Indonesia’s Position
Under the leadership of Foreign Minister Retno Marsudi, Indonesia had viewed the CoC as an important instrument to maintain peace and security in the disputed area. In bilateral meetings between Retno Marsudi and her Chinese counterpart, Wang Yi, the two leaders often emphasised the need to speed up the negotiations for the CoC.
However, Indonesia has made its position clear. Indonesia is not keen on negotiating a symbolic or normative CoC that is ineffective in managing disputes between the claimant states. Instead, it wants to have a meaningful and substantive CoC that can be implemented in the disputed areas and is consistent with existing international law, especially the UN Convention on the Law of the Sea or UNCLOS. The CoC, in Indonesia’s view, should also lay out clear measures to forestall and prevent any escalation among the law enforcement agencies of claimant states. As a mechanism for conflict management, the CoC should be able to reduce and minimise clashes between claimant states in the disputed waters.

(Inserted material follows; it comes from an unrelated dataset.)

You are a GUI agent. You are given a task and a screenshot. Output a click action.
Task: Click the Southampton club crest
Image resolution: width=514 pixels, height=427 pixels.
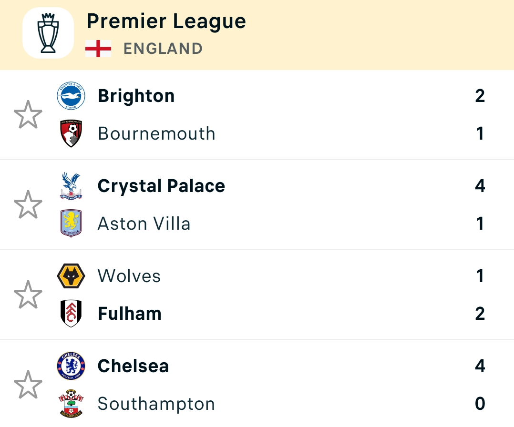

Geographical Scope of the CoC: A Key Stumbling Block
Even though Indonesia has a strong commitment to realising the CoC, it is highly unlikely that the code will be concluded under Indonesia’s chairmanship. One of the key issues plaguing CoC negotiations concerns the geographical scope of the code, i.e., the inability to come to an agreement on a clearly delineated geographical zone where provisions of the code will be applicable for all signatories.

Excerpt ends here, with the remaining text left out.